MA famille recomposée


Déjà 13 mois que je suis avec l’amour de ma vie. Mais ma vie a réellement été chamboulée il y a 8 mois. Lorsque nous avons prit la décision de vivre tous les 6. Je passais alors de nouveau couple et de maman, à belle maman. Mon cher et tendre lui passait de papa d’un enfant, à papa et beau papa de 4 enfants !
Nous formons alors ce qu’on appelle une famille recomposée. Ce terme n’est pas très joli, c’est ma famille un point c’est tout (Mais comme toujours la société tient à nous donner des étiquettes).
ICI CHACUN A SA PLACE

Je n’aurai jamais imaginé un jour élevé un enfant qui n’est pas le mien. J’ai déjà 3 enfants et mon cœur était déjà rempli. J’ai dû y faire une place de plus pour cet enfant. Je ne suis pas sa maman, mais je considère être un parent pour ma belle-fille. Je l’élève comme mes 3 autres enfants, je l’habille, je la lave, je l’emmène à l’école, je lui achète des affaires. Même si génétiquement je ne suis rien, je sais que je suis beaucoup dans sa vie.
Pour mon amoureux, c’est pareil, il élève mes 3 enfants comme sa propre fille. Nous sommes des parents différents, mais des parents tout de même.
Nous avons chacun notre place, mais je déteste l’idée de savoir qu’aux yeux de la loi je ne suis rien pour ma belle-fille, tout comme mon amoureux qui n’est rien pour mes enfants.
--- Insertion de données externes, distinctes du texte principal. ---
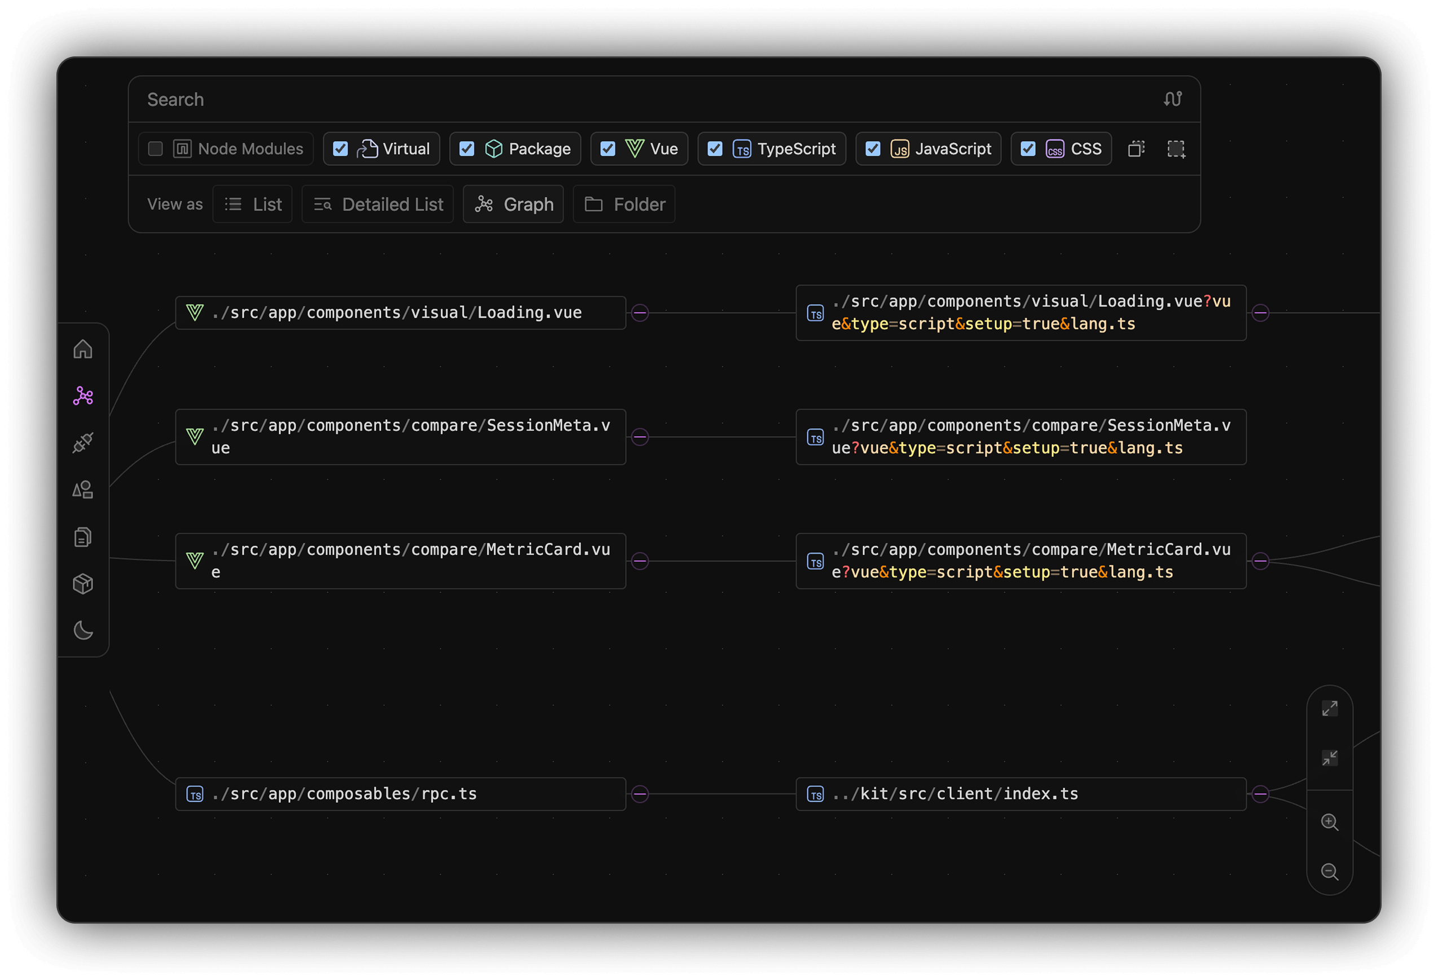Collapse the Loading.vue node children

click(640, 313)
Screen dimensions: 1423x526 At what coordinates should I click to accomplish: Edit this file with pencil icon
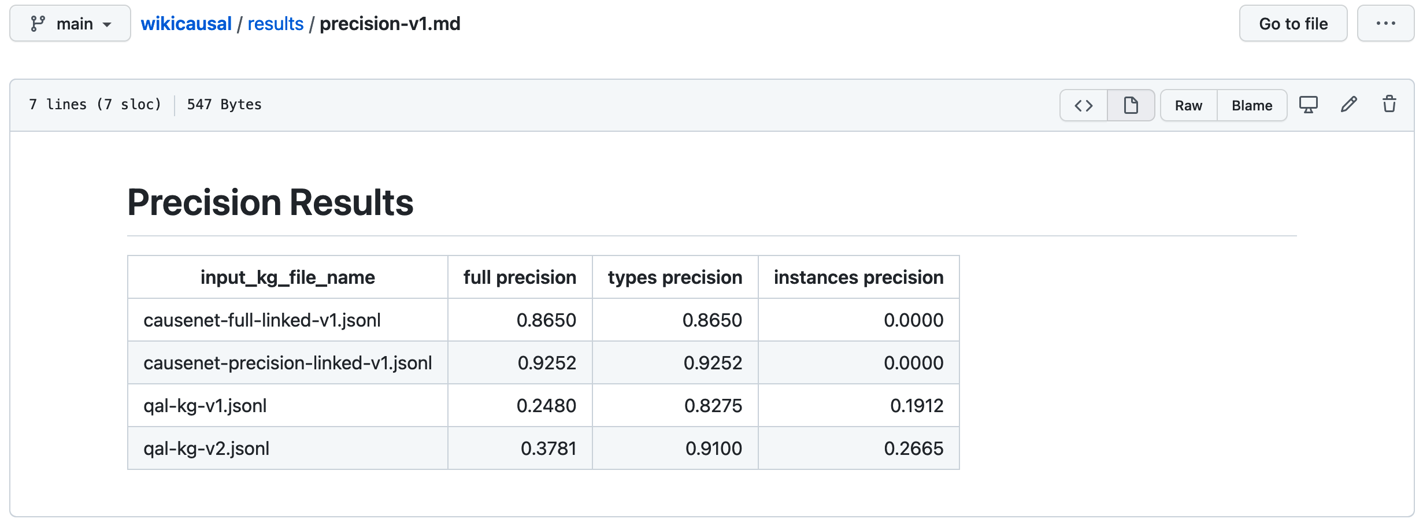click(1349, 105)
Nous les élevons tout autant et surtout nous leur donnons tout notre amour.

L’EDUCATION

Au départ, tout était si simple, à première vue, nous avions la même méthode « d’éducation ». Plus le temps passe, plus je me rends compte que certains de nos choix sont différents, voir très différent. Je veux certaines choses pour mes enfants, mon chéri d’autres pour sa fille. 

J’ai 3 enfants, donc forcément, 3 fois plus de bruit, 3 fois plus de disputes, 3 fois plus de tout. Il m’est parfois difficile de voir la perfection de ma belle-fille, et qu’on dise des miens que ce sont des monstres. Et ça, dans le cœur d’une maman, ça fait mal, très mal.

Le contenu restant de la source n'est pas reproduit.